Given passage:
· · ·
The History of the Internet
...And the Invention of the World Wide Web
You're online every day, but do you know the history of the internet?
The internet has been around for half a century. Scientists, techies and hobbyists have used computers to send files and messages back and forth for half a century, but at first there was no standard system for doing it.
On March 13, 1989, the web was born. That was when Dr. Tim Berners-Lee submitted his paper "Information Management: A Proposal" to his boss at CERN, a physics lab in Switzerland. This paper contained a simple yet powerful plan for how to organize and share information across CERN's in-house computer network. It was such a great system that people started using it across the whole internet. That system is what we now call the web.
Twenty-two years ago, I first watched a high school friend "logging on" to a computer network called USENET to check in with friends and co-write a story. That was my first glimpse of the (or a) "net." In the fall of 1989, I went to college and began communicating with friends on our college computer network. Little did we know that Tim Berners-Lee's idea was about to transform our world.
This page is a celebration of the Web's twentieth anniversary, interweaving the history of the internet with my own personal recollections of the early internet and web from 1987-1996. If you've been online for a while, I invite you to add your own internet and web memories, as we celebrate this invention that changed all our lives.
Before The World Wide Web
History and Origins of the Internert
There was no "switch-on" moment for the internet, although its roots lie in the 1960s and in ARPANET, the computer network of the U.S. Defense Department's Advanced Research Projects Agency (ARPA). ARPA was originally founded in response to Sputnik!
About that time, government and scientific agencies, college campuses, and corporations were starting to use computers more and more. Then they started connecting ("networking") individual computers to pool their processing power and exchange data. These early networks were extremely local. For example, all the computers in one laboratory might be hooked together. Or there might be a big mainframe computer with a lot of individual terminals connecting to it. More complex and powerful computers and networks were being developed every year.
Then regional networks began to develop, linking up local networks at different sites. The proto-internet was like a cave full of isolated crystals growing out from the walls until their edges touched. But these crystals weren't all using the same basic pattern, so they didn't always fit together very well.
In 1973, ARPA began a new "Internetting" project to investigate the most effective methods and technologies for transmitting data between different networks. This project developed IP (internet protocol) addresses and coined the term "internet." [Source: "A Brief History of the Internet" by Vint Cerf.]
My Memories of the Pre-Web Internet
Personal History of the Internet 1987-1993
I graduated from high school exactly when the internet did: in 1989. I was busy with my studies at college, but found time to correspond with friends using early email on a big mainframe called a VAX. We had text bulletin boards that served as discussion forums, and access to IRC, Internet Relay Chat, a primitive type of chatroom organized like a bunch of truckers' CB channels. (IRC is where I was hit on by my very first internet stalker-- and he seemed like such a nice guy, in the beginning!)
· · ·
Dataset extract:
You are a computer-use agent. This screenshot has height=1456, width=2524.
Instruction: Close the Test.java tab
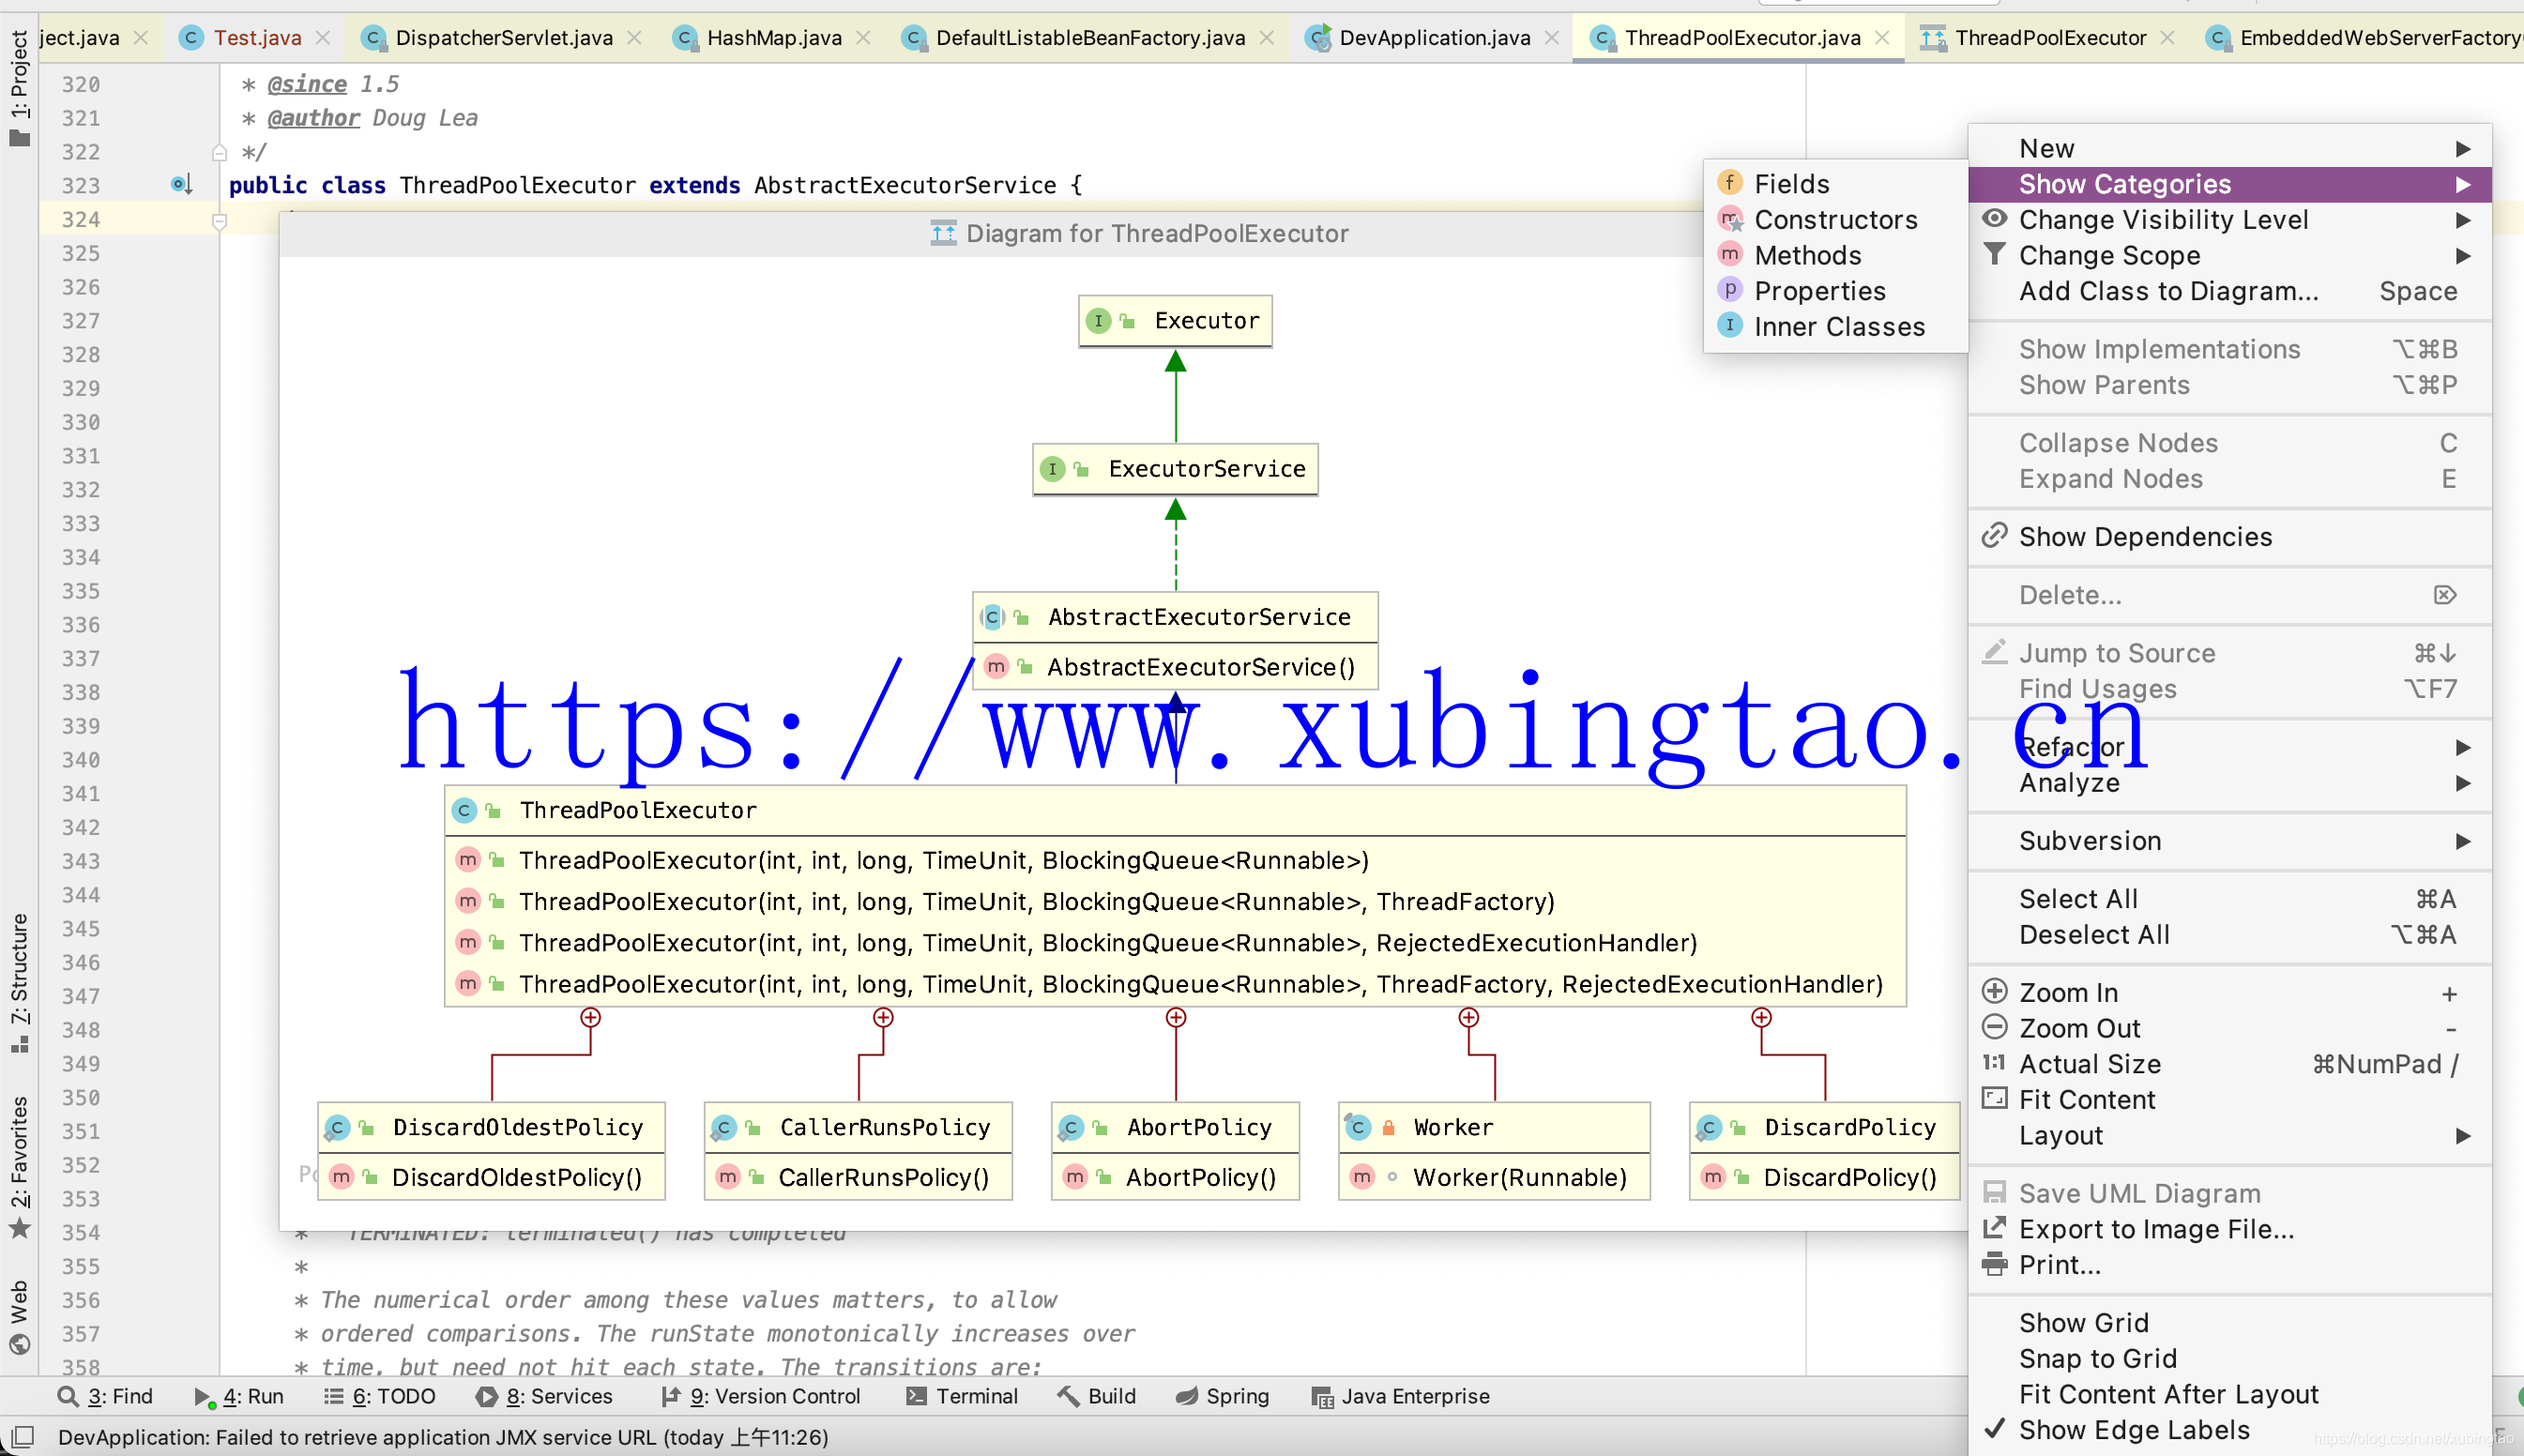(x=323, y=37)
· · ·
Written request:
In the internet history text above, on what date did Tim Berners-Lee submit his proposal paper to his boss at CERN?

Solution below:
March 13, 1989